Design Proportion Confidence Interval

Background Information

The purpose of this method is to find the proportion of sample locations on the site that have a certain characteristic of concern (such as presence of a contaminant above a specified level or detectable presence) and compute the upper confidence limit (UCL) on that proportion of samples. You want to be X% confident that the true proportion of samples on the site that have the characteristic of concern is below the UCL.

Equations Used to Calculate Recommended Minimum Number of Samples

The equation used to calculate the number of samples is based on a standard normal approximation of the binomial distribution.  A standard normal approximation of the binomial distribution is used to determine the number of samples because of the fluctuation in statistical power associated with the exact binomial proportion confidence interval.  Small changes in the estimate of the proportion cause drastic changes in the associated statistical power (Chernick & Liu, 2002).  This in turn translates to seemingly contradictory sample size requirements.  Using the standard normal approximation guarantees that with greater uncertainty, the number of samples required to satisfy the confidence level increases.  Given that the number of samples is modestly large and the proportion of unacceptable items is neither approximately 0 nor 1, then the sample size generated by the standard normal approximation is sufficient.

The equation used to calculate the number of samples is:

\begin{equation} n = {(z_{1-\alpha})^2 p (1-p) \over d^2} \end{equation}

where

\(n\)

is the number of samples required,

\(\alpha\)

is the maximum acceptable probability that the true proportion exceeds the UCL,

\(z_{1-\alpha}\)

is the value of the standard normal distribution such that the proportion of the distribution less than \(z_{1-\alpha}\) is \(1-\alpha\),

\(d\)

is the maximum desired difference between the estimated proportion and the UCL, and

\(p\)

is the maximum expected proportion. This proportion is set at 0.5 unless specified by the user.

Statistical Assumptions

The assumptions associated with the formulas for computing the number of samples are:

1.

The distribution of samples with the characteristic of concern follows a Binomial(\(n\);\(p\)) distribution where \(n\) = total number of samples and \(p\) = proportion of unacceptable samples.

2.

The sampling locations will be selected randomly or any judgmentally selected samples are representative of the population. If using judgment sampling to select those locations where the likelihood of unacceptable samples is highest, the estimated proportion could be biased high. This may be acceptable if one desires an upper bound on the true proportion.

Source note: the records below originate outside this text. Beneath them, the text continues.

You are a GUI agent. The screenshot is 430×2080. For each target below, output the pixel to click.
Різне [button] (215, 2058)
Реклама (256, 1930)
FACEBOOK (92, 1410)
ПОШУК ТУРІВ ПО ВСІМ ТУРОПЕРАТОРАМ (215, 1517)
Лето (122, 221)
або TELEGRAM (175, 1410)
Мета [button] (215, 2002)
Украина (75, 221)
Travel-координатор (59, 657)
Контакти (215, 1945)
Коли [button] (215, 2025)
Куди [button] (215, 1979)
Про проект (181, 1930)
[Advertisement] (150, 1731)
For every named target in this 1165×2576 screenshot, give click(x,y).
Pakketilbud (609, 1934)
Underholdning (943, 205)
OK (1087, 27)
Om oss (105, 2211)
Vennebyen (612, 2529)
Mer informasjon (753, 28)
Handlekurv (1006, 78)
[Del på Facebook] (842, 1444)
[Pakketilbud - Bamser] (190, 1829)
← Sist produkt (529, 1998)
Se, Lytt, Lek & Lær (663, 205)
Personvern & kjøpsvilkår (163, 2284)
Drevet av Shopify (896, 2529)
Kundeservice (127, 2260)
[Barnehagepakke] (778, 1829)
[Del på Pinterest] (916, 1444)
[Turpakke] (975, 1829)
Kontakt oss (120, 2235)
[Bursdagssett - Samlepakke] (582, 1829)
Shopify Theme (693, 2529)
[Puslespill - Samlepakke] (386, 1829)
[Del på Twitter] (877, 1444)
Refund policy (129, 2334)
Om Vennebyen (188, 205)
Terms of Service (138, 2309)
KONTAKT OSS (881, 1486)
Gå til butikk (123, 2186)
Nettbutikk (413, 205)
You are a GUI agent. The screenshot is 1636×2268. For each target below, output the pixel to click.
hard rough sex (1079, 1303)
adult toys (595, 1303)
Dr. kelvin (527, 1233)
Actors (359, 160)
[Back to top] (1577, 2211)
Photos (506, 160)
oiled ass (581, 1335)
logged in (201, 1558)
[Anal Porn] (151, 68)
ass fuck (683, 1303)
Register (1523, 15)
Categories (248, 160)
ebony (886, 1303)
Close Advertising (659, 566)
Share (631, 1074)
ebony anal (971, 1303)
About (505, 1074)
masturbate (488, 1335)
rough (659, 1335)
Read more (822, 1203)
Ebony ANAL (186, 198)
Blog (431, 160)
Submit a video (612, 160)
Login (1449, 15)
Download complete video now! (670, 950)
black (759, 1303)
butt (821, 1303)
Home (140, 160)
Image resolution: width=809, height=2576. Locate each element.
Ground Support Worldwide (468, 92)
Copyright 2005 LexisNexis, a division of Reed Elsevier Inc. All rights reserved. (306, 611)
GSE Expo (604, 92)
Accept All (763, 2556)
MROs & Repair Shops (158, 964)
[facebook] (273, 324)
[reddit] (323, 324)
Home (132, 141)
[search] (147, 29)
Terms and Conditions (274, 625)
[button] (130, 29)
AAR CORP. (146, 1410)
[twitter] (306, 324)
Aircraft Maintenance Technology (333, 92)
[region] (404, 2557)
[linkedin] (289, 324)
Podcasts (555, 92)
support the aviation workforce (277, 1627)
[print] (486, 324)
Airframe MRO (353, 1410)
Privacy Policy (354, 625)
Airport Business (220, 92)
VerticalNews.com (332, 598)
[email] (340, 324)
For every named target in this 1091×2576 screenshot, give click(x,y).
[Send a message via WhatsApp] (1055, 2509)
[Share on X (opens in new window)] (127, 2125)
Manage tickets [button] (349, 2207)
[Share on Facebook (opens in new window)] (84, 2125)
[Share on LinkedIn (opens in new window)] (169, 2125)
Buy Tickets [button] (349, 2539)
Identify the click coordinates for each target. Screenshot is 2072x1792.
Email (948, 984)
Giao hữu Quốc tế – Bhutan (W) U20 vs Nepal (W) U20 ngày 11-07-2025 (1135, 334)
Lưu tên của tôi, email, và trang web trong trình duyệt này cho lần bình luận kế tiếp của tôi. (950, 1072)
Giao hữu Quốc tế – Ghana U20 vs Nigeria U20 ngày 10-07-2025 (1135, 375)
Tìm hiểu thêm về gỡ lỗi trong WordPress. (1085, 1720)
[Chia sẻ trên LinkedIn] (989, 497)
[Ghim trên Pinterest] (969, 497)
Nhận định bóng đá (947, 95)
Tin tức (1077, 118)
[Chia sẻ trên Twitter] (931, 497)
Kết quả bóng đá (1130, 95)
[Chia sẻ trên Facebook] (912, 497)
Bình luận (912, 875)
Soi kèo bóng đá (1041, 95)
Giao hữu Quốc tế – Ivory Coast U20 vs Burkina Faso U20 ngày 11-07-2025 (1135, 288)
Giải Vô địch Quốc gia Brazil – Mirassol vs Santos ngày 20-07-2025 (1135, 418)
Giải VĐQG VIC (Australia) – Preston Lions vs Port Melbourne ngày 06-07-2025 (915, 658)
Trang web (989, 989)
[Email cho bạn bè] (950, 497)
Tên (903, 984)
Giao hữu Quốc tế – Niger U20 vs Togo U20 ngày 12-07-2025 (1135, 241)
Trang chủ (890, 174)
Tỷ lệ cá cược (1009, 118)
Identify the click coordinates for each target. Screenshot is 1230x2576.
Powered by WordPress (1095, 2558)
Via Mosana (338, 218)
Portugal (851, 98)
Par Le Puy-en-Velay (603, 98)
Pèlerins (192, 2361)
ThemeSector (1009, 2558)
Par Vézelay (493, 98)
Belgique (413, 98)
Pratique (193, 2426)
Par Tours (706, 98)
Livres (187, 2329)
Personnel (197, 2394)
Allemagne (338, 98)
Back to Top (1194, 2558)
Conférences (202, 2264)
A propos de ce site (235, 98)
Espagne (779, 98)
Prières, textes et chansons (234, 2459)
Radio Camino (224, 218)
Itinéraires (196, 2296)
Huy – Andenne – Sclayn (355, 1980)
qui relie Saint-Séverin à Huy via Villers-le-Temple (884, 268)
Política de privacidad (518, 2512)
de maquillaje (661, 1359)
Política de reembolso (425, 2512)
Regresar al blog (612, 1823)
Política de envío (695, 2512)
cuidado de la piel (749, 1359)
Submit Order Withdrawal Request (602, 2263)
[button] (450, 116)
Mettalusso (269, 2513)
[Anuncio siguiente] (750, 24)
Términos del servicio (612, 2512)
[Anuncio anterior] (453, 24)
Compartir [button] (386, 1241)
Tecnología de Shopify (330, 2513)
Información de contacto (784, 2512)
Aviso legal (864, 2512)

The these assumptions will be assessed in a post data collection analysis.

Data Analysis

Given the total number of samples obtained and the number of those samples that have a certain characteristic of concern (unacceptable or contaminated), the estimated proportion and an upper confidence limit (UCL) on that proportion can be calculated. The methodology used to calculate the UCL is the Agresti-Coull method (Agresti & Coull, 1998). This method is preferred over the UCL given by the standard normal approximation. The UCL associated with the standard normal approximation does not have sufficient coverage probability when the number of samples is small. In essence, the Agresti-Coull method gives a tight upper bound on confidence and, in theory, the true value for the proportion is contained in the confidence interval \( (1-\alpha)\)% of the time. The formula used is:

\begin{equation} UCL = \tilde{p} +z_{(1-\alpha)} \sqrt{{1 \over \tilde{n}}\tilde{p} (1-\tilde{p})} \end{equation}

where

\( \tilde{n}\)

= \(n+z_{(1-\alpha)}^2 \)

\( \tilde{p}\)

= \({1 \over \tilde{n}} ( X+{1 \over 2}z_{(1-\alpha)}^2 ) \)

\(n\)

is the number of samples obtained,

\(\alpha\)

is the maximum acceptable probability that the true proportion exceeds the UCL,

\(z_{1-\alpha}\)

is the value of the standard normal distribution such that the proportion of the distribution less than \(z_{1-\alpha}\) is \(1-\alpha\),

\(X\)

is the number of unacceptable or contaminated samples

References:

Agresti, A., & Coull, B. (1998). Approximate is better than "exact" for interval estimation of binomial proportions. The American Statistician, 52(2), 119-126.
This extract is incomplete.